Does anyone have any experience with hooking up multiple sound inputs to a computer? In particular, I’d like to have multiple microphones statically mounted around a room (for speech recognition), all feeding into a single computer. Do I need multiple sound cards (one mic per card)? Is there a “microphone hub” that I could purchase that might take a lot of pain out this? What costs can I expect (time, effort, or monetary) to get this to work?
Although this is GQ, since this is fairly advanced computer work, I expect some advice and/or recommendations will be proffered also (and would be greatly appreciated!). In that spirit, some other questions: Any particular hardware recommendations? Software for sound processing (open source is highly desirable)?

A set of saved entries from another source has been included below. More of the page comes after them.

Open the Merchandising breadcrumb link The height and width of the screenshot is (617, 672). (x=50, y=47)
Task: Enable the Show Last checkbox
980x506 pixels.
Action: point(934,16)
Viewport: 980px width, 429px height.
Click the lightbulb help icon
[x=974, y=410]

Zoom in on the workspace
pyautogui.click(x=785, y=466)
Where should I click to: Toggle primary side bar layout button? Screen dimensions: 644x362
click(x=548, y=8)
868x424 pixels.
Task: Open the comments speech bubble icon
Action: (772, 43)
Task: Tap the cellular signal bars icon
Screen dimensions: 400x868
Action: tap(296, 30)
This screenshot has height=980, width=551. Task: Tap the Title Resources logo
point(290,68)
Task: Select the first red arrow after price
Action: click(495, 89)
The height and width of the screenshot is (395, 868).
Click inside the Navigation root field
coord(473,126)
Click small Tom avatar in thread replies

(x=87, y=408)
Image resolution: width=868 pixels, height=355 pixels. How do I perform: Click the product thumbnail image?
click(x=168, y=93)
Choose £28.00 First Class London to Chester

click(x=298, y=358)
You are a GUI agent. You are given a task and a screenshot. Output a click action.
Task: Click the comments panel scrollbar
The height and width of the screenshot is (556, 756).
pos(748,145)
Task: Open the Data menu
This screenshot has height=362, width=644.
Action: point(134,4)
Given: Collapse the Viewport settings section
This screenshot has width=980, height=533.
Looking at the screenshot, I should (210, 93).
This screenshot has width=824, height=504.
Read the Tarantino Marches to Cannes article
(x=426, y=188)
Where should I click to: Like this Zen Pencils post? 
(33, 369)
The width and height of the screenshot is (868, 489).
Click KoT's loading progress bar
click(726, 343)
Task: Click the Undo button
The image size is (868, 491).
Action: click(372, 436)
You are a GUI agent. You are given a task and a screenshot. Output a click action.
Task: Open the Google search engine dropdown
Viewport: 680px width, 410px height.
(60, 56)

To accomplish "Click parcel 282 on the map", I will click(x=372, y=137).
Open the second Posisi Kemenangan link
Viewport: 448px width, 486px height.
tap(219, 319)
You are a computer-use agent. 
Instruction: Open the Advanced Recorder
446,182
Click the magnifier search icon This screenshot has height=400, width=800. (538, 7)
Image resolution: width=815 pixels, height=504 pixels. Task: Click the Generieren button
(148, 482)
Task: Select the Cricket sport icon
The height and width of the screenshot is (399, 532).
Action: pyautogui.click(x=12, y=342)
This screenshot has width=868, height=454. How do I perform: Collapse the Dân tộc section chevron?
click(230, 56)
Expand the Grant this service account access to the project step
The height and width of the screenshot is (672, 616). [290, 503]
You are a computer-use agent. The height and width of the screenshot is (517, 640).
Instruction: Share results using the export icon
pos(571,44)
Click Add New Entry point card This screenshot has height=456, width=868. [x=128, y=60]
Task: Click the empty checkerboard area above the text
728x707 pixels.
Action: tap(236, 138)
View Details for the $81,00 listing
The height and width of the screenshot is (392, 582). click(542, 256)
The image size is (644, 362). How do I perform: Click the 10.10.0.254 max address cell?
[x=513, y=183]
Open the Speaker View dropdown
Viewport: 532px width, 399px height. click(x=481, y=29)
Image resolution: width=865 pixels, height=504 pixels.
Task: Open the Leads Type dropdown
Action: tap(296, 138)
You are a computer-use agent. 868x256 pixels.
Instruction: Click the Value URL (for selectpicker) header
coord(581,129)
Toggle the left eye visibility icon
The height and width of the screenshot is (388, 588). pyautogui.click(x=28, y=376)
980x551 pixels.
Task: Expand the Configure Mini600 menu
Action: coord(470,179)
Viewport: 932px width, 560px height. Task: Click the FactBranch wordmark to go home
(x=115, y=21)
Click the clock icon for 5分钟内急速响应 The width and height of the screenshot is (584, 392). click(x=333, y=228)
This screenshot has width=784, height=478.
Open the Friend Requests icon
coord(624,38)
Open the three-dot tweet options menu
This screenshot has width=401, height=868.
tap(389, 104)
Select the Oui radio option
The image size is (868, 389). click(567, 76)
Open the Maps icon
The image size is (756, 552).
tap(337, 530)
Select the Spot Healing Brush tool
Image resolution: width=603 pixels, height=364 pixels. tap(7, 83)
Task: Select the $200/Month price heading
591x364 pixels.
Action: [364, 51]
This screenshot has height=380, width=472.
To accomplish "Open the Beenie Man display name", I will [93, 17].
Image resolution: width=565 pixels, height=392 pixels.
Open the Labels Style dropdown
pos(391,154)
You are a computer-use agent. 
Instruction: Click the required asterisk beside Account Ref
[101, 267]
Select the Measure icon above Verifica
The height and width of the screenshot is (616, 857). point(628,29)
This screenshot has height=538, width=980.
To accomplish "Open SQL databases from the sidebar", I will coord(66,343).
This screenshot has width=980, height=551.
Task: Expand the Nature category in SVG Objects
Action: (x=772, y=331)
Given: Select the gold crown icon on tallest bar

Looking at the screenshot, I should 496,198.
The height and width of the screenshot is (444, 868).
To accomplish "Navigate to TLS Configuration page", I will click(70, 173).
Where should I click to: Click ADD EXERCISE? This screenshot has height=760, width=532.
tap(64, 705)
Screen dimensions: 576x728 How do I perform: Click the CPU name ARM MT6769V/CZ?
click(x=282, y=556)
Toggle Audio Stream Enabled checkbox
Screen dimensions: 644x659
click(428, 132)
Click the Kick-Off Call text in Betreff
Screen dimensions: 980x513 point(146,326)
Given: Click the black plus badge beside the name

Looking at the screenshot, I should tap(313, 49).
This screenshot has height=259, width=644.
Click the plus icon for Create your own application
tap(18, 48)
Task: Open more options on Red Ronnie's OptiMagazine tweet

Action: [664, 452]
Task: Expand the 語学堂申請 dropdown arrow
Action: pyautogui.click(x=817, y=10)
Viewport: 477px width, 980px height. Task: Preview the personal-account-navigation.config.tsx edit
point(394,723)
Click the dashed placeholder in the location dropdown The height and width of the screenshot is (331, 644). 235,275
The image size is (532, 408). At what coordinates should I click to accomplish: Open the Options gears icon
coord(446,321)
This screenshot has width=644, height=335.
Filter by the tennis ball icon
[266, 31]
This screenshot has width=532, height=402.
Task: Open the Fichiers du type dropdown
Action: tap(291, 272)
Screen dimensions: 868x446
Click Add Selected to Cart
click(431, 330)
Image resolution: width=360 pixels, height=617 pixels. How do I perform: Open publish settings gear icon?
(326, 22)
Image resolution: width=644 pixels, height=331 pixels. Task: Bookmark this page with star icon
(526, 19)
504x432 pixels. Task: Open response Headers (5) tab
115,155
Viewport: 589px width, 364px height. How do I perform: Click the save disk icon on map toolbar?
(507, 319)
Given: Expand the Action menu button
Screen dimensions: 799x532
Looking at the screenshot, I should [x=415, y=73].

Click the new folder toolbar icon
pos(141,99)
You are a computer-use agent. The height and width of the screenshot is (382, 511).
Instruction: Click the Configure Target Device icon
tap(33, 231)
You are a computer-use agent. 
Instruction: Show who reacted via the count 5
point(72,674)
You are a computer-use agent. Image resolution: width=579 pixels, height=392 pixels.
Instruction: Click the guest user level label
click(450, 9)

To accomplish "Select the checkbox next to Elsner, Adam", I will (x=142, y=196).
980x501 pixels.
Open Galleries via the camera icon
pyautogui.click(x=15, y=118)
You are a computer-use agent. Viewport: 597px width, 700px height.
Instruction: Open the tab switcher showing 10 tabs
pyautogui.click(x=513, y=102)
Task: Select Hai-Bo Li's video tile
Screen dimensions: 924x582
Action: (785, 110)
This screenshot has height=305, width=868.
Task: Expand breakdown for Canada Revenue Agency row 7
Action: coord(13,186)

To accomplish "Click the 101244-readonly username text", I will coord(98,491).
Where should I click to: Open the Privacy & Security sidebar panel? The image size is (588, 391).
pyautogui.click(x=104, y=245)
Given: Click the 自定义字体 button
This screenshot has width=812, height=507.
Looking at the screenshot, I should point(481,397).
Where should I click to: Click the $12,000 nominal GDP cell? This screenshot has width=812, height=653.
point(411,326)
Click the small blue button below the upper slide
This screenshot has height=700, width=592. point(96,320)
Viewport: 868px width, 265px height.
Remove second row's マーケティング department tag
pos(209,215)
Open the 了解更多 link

I think it might be helpful to provide some background information: I’m a graduate student who has written the core networking/distribution/control software for voice controlled, interactive robots (generally Java on Linux, although minimally tested on Windows and Solaris also). For actual use, we’ve relied on a head-mounted, wireless mic for speech input (although during development and testing, I use the stick microphone on my desk); single, fixed location microphones have proven to be really bad for our purposes (directionality, background noise, general unintelligibility have all been issues).
My knowledge of computer sound equipment is pretty much limited to “plug in mic, start speech processing software, fix minor glitches (e.g., wrong serial port, adjust mixer settings, etc.)”, so any information would be greatly appreciated.
It would be trivial to feed any number of microphones into a mixer, and then into your sound card, but that’s NEVER going to work. The more mics you have, the more random uncorrelated noise you are going to have. Get enough mics, and all you will pick up is noise. If I were going to do this, I would run each mic independently, and run the voice-recognition software on each input independently, then vote on the results…
That should work, as long as you don’t need more than 4 inputs.
In my experience, the amount of noise picked up by 4 live mics shouldn’t be a serious problem. 12 mics, that would.
If you have a need for that many, you might have to either: record to a multi-track system and mix later, or use gates on each mic. A gate will clamp down on the input unless there is significant level; less than the threshhold level will have 0 level. Sometimes tricky to adjust, though.
Speech recognition has been the bane of our lab’s human-robot interaction. We did do something like what you mention at one point – one head-mount mic (wireless to a desktop) and one stick mic (wired to a laptop on the robot), each running different voice recognition software (one package was better at word recognition, the other at phrases). Reconciling between them was difficult, to say the least. And that was assuming we got recognizable speech to begin with. Am I right in assuming I’d need two sound cards to do this on one computer?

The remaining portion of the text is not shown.